Agony & Ecstacy at Doug Fir

Well now, I've waited a fair stretch before saying anything about the sorta-recent Alela Diane show at Doug Fir. I suppose I've been letting my impressions percolate and settle into place. In reality, I needn't have waited so long to sermonize on what I experienced there at the round table with a small group of intimate, and largely like-minded, old friends.



The opening act was one Ms. Marissa Nadler, a singer-songwriter whose somewhat tripped-out space-cadet, vaguely Mazzy Star'esque music the album Little Hellshad caught my ear in late summer. I was quite excited to see her play and - to my later shame and embarrassment - shared this fact with my companions over dinner. Little did I realize the boredom which was to ensue once she took the stage and embarked upon a set of epic tedium. She has a lovely voice, is good at coaxing beautifully shimmery sounds from her instrument, but apparently lacks the gene responsible for variety.
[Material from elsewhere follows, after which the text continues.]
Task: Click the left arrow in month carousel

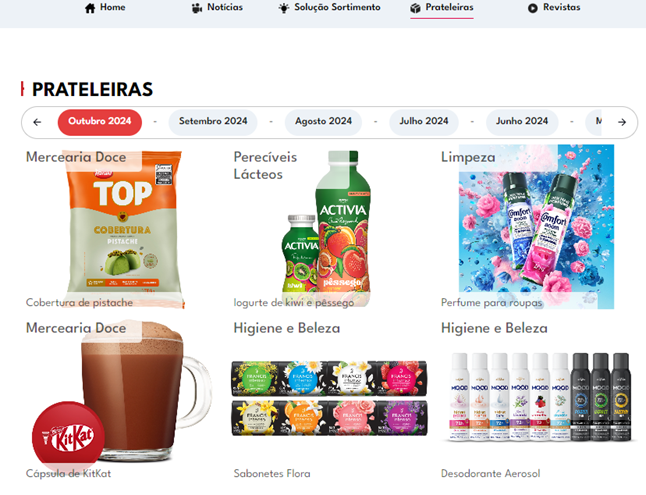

As I listened, not sure whether to sleep or hurl my bottle of PBR against the far wall, she went on and on, playing songs which sounded painfully, similarly dirge-like. In the end, I'll stick to the descriptive phrase I coined mid-set - "music to bore the stoned."
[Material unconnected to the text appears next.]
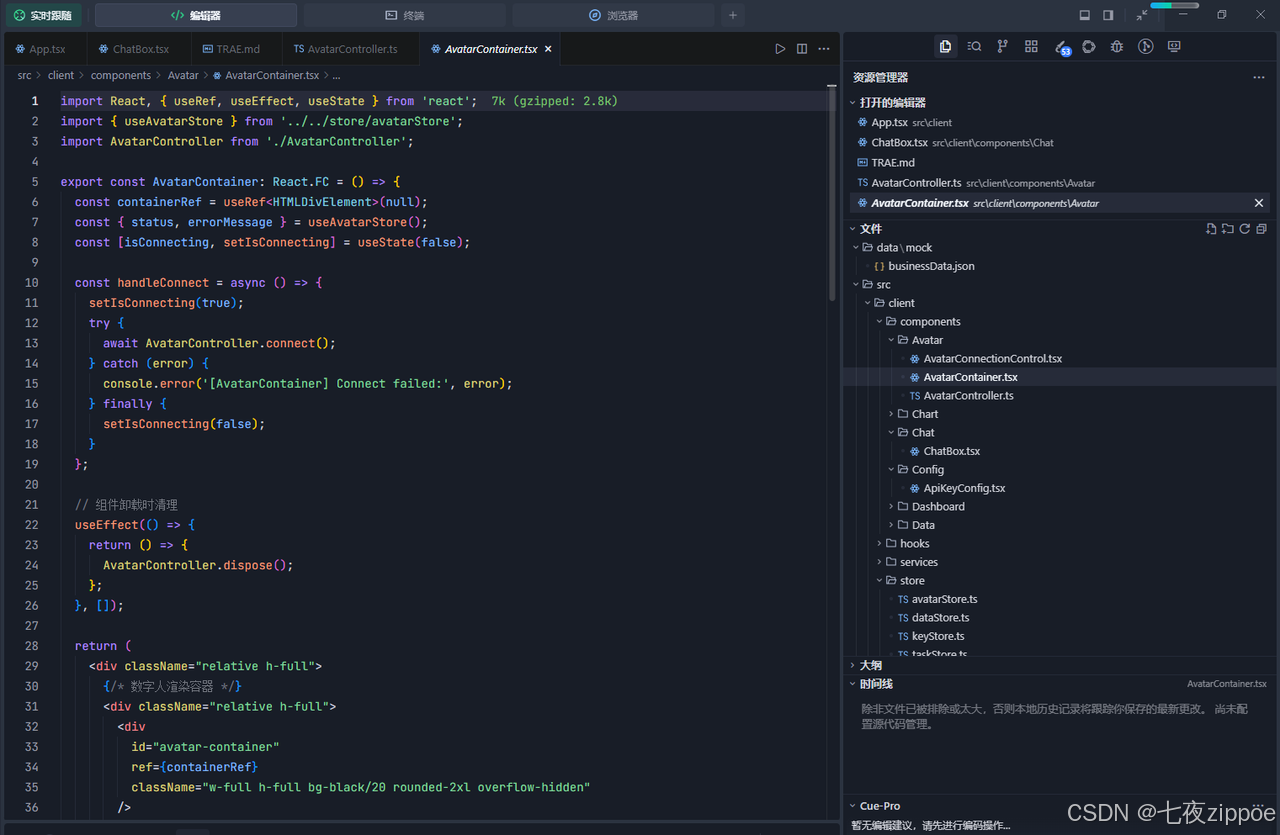
Task: Refresh the file explorer tree
Action: pos(1245,229)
Luckily for the modest crowd, the entire tone and energy changed when Alela Diane (accompanied by the none-too-shabby-herself Alina Hardin) appeared beneath the lights. With vocals projecting perfect clarity, she sang her way through a list of some great material. Rolling through wonderful compositions from White As Diamonds to The Rifle to Tatted Lace, Diane showed that - in contrast to the aforementioned opening act she manages to convey a totally distinctive, unique, easily identifiable style, yet still mix up her rhythms, cadences, and emotional tones in a way which elevates the experience of the audience. I'll be running out to buy To Be Stillthe one album of her's which I'm missing and can't wait for another show.